=== Passage given ===

Re: RRP

Charles Bazerman (bazerman who-is-at humanitas.ucsb.edu)
Tue, 22 Jul 1997 09:25:41 -0700 (PDT)

Mike,
I am not quite sure exactly how you might see positive critical
theory, but I would hope that all the concepts I work with are guided by a
spirit of critical, reflexive, informed participation--that is knowing
what you are doing with others, making decisions about what is worth
doing, and trying to figure out how to do it better. Critical theory as it
has largely emerged has helped people identify those participations that
don't wish to engage in and has given them some means to identify details
of disengagement. That's good, people should get out of bad deals and
should try to keep bad deals from being foisted upon them. On the other
hand, we also need to figure out what the good deals are and how to pull
them off successfully. Critical theory (as part of what has been called
a culture of suspicion) has given us little guidance on this participatory
end. Generally we have more than enough reasons to suspect each other and
to be cautious in our interactions, and few enough positive experiences of
complex satisfying interactions to maintain the sociality whioch is our
medium of existence, so that people regularly resort to less than
satisfying interpersonal strategies to meet their needs, which only
undermine our sociality further. What we need more of are ways to
positively identify what we need and agree to do and the means of
accomplishing them.

=== Supplied material ===

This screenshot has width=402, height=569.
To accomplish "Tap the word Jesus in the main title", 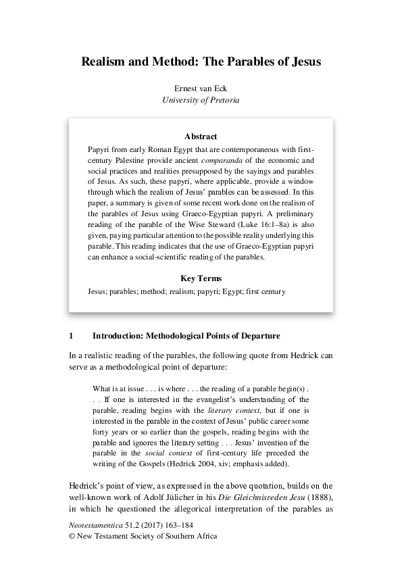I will (303, 61).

===

* [Instructions]:
**1.** Answer these questions using the message on critical theory, one line each, marked (a), (b), (c):
(a) What should people get out of, according to the message?
(b) Critical theory has been called part of what?
(c) What does the writer say we need more of?
**2.** Decide whether each statement agrees with the message on critical theory. Answer yes or no for each and quote the deciding words.
(a) Critical theory has given much guidance on the participatory end.
(b) The writer hopes the concepts he works with are guided by a spirit of critical, reflexive, informed participation.
(c) Less than satisfying interpersonal strategies strengthen our sociality.
**3.** Please continue the message on critical theory, starting after its final sentence.

* [Responses to the tasks]:
**1.**
(a) Bad deals.
(b) A culture of suspicion.
(c) Ways to positively identify what we need and agree to do, and the means of accomplishing them.

**2.**
(a) No: "has given us little guidance on this participatory end."
(b) Yes: "all the concepts I work with are guided by a spirit of critical, reflexive, informed participation"
(c) No: "which only undermine our sociality further."

**3.**
With respect to "reliably reconstitutable phenomena," I suppose
one could say that was a critical way of identifying what some scientific
practices do or make, as opposed to critically pointing out all the things
they don't do, that some people have claimed they do.
Your investigations of active cognition in situ and projects of
growing activity in vitro as ways of extending cognition I see as moved by
similar impulses of understanding that
people are always trying to do things by their own best lights, no matter
how things may look from various distanced perspectives--and that one can
usually be of most help and support by working with and providing tools
for people's current projects (unless they are clearly destructive) and
the best way to draw people in new or more ambitious directions is to
provide conditions, opportunities, tools, and guidance that attract them
into new areas of activity and participation.

On Mon, 21 Jul 1997, Mike Cole wrote:

>
> Chuck-- I like your idea of Reliably Reconstitutable Phenomena. I think
> it fits somehow with the notion of a "positive critical theory" that
> I have been playing with. Might they be thought of as coordinated
> sets of lenses?
>
> I also think this is related to the strategy I developed in
> the work described in Cultural Psychology. (On that topic, chapters 8-9
> seem either to have confused people or they are on vacation, or....
> Myself, I got a fine week away from work and near some beautiful
> mountains and lakes and trout.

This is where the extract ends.